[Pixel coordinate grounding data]
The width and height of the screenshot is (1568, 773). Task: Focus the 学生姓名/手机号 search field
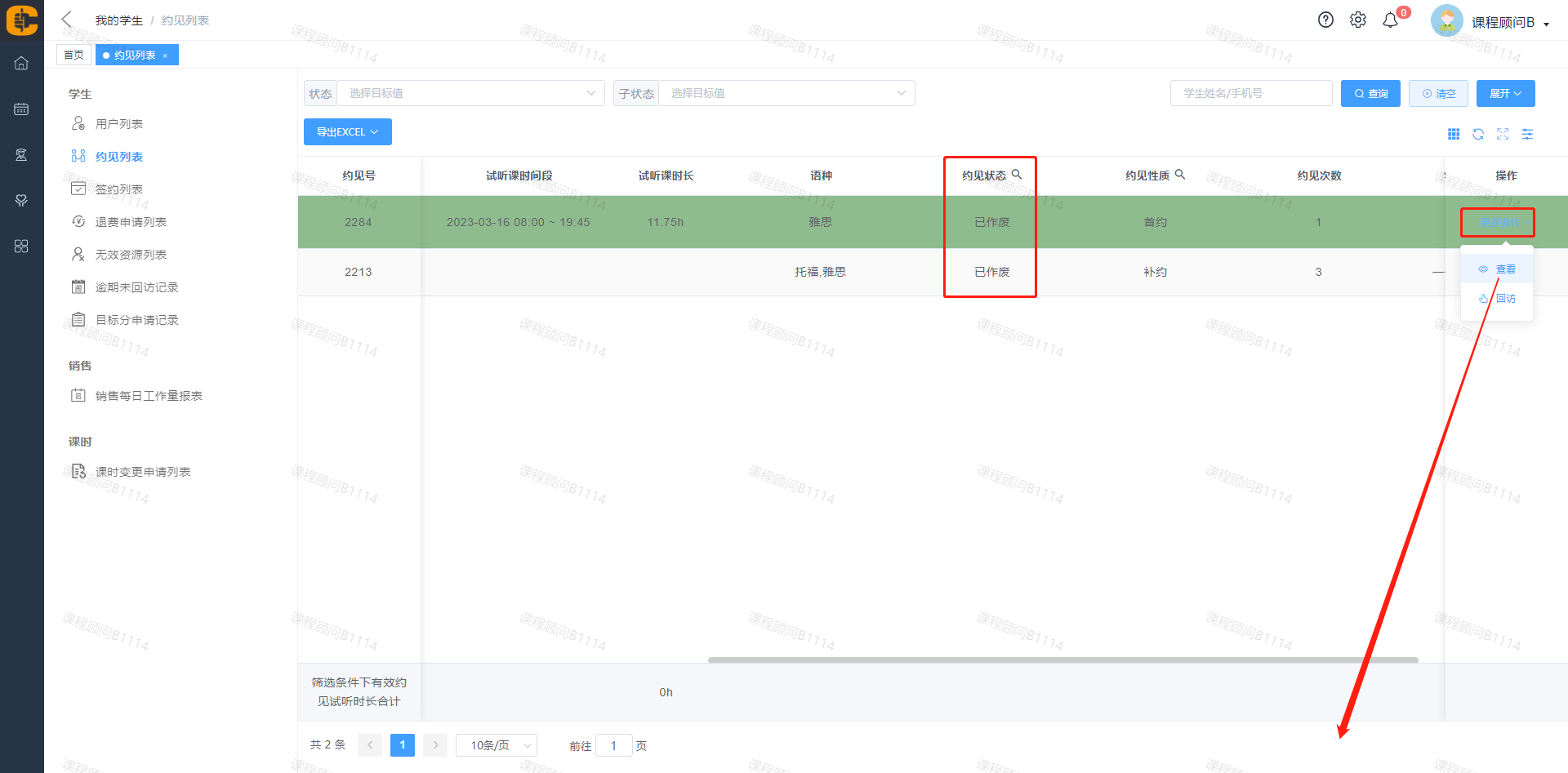(1250, 94)
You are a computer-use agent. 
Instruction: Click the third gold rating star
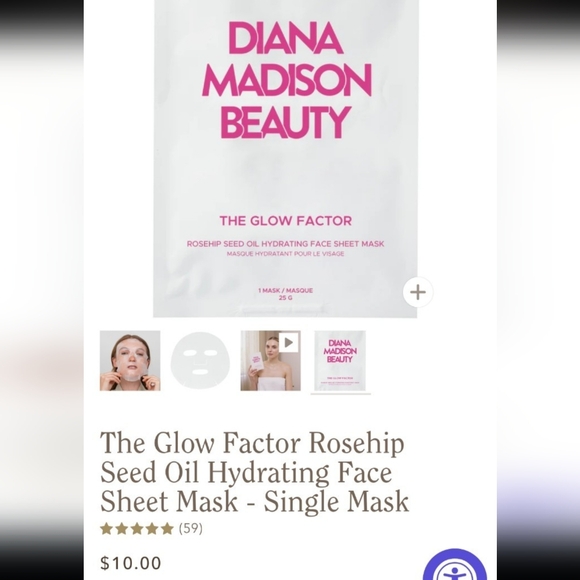tap(137, 529)
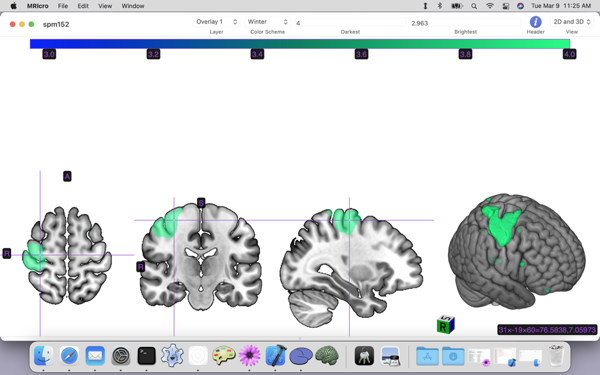Open the Header info icon
Image resolution: width=600 pixels, height=375 pixels.
pos(535,22)
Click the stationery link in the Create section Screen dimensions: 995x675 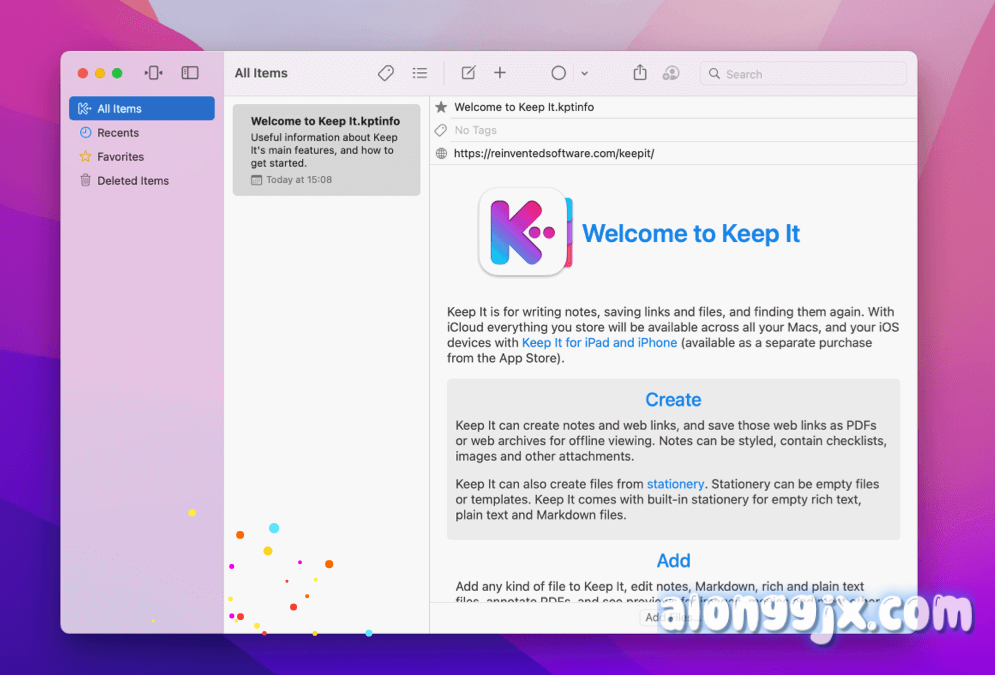tap(675, 483)
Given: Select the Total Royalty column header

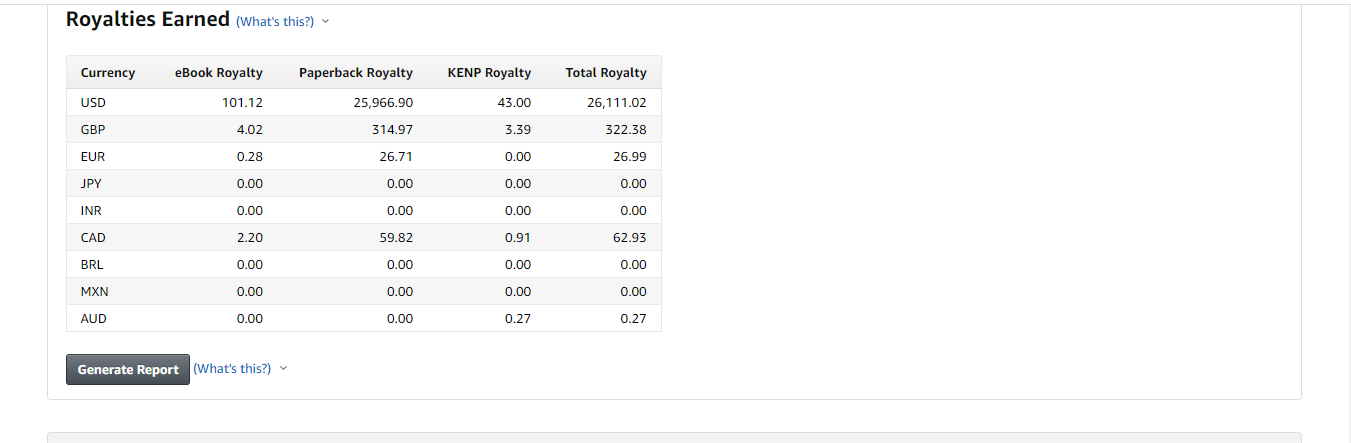Looking at the screenshot, I should coord(606,72).
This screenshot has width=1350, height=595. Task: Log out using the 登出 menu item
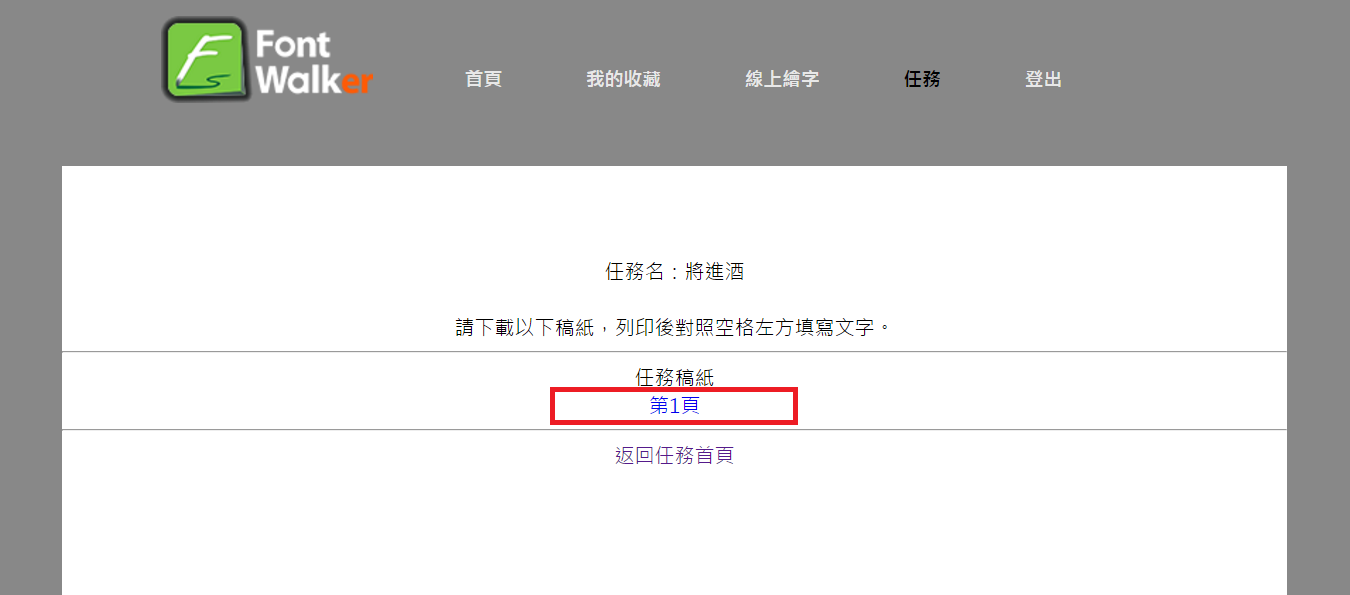click(x=1043, y=79)
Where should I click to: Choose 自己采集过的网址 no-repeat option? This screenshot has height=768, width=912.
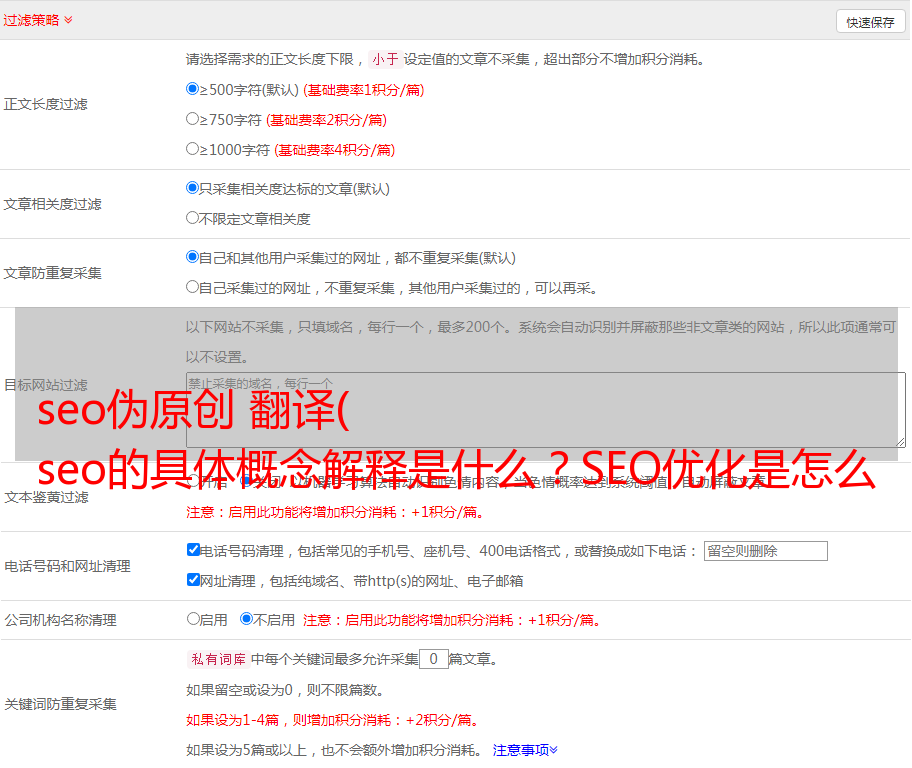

EXERCISE INSTRUCTIONS: Please return the lines from the line with "This screenshot has width=1350, height=595." through the last line of the data, both included, exactly, and without pictures.

FINISHED EXERCISE:
This screenshot has width=1350, height=595. Task: Log out using the 登出 menu item
click(x=1043, y=79)
Where should I click to: Choose 自己采集过的网址 no-repeat option? This screenshot has height=768, width=912.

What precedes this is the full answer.